The next day, Marlana says, " look at that cloud...it looks like a billfish....must be good luck." About 5 minutes later we had ****** on. We fought the fish close to the boat, when the hook pulled...so close, yet no catch!! 

Trolled our asses off, with only one more ****** knock down...didn't find the hooks. 0/2 on whiteys. 

We did run down to the new rig SE of DN, just to check it out. Started trolling, when they told us to stay clear, they were transferring fuel. We didn't really care, as we didn't feel like tuna fishing anyways. It was fun to see. 

Eased up to steps, then elbow, then nipple. NADA. One measley Mahi. Ran home in beautiful following seas.

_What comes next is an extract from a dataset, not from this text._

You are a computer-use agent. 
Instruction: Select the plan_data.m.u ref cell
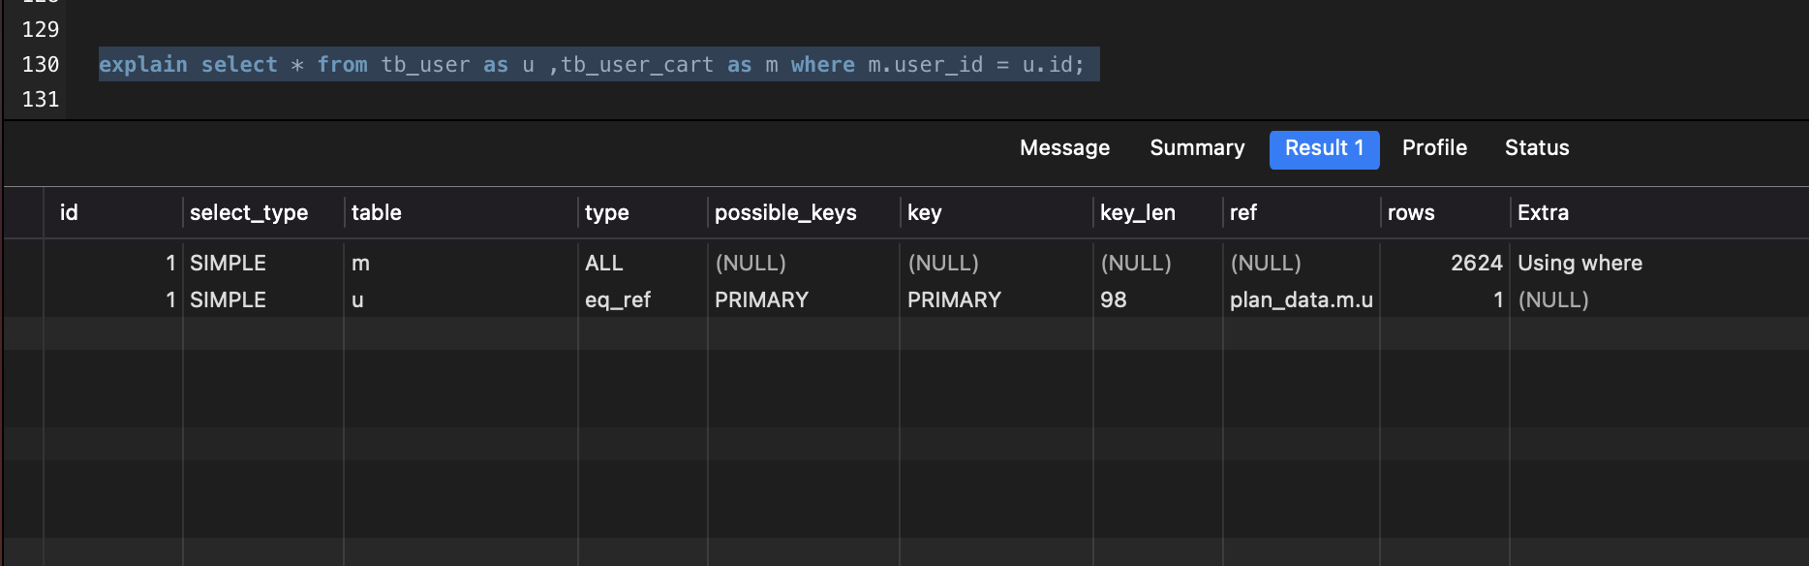point(1301,299)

Great anniversary. Wouldn't want to spend it any other way...except fighting a few more billfish!! Tight lines. 

Dave. 












__
Sensitive content, not recommended for those under 18
Show Content































Heading back to the deep!










Little fella!


----------



## Chris V (Oct 18, 2007)

Three swords of any size makes a great trip! Thanks for another great report


----------



## jmunoz (Jan 11, 2012)

Nice report. And happy anniversary to the both of you!


----------



## CocoLoco (Oct 30, 2009)

Congrats on your trip and your anniversary! Great report. I was starting to worry when I saw your slip empty so long. Lol


----------



## Tim_G (Feb 22, 2008)

3-4 ain't shabby at all. Congrats ya'll!


----------



## Bodupp (Oct 3, 2007)

Always enjoy your reports. Congrats to the two of you.


----------



## cobe killer (Apr 13, 2008)

awesome report and happy anniversary!!!


----------



## sniperpeeps (Mar 5, 2011)

You guys have them dialed in. Nicely done.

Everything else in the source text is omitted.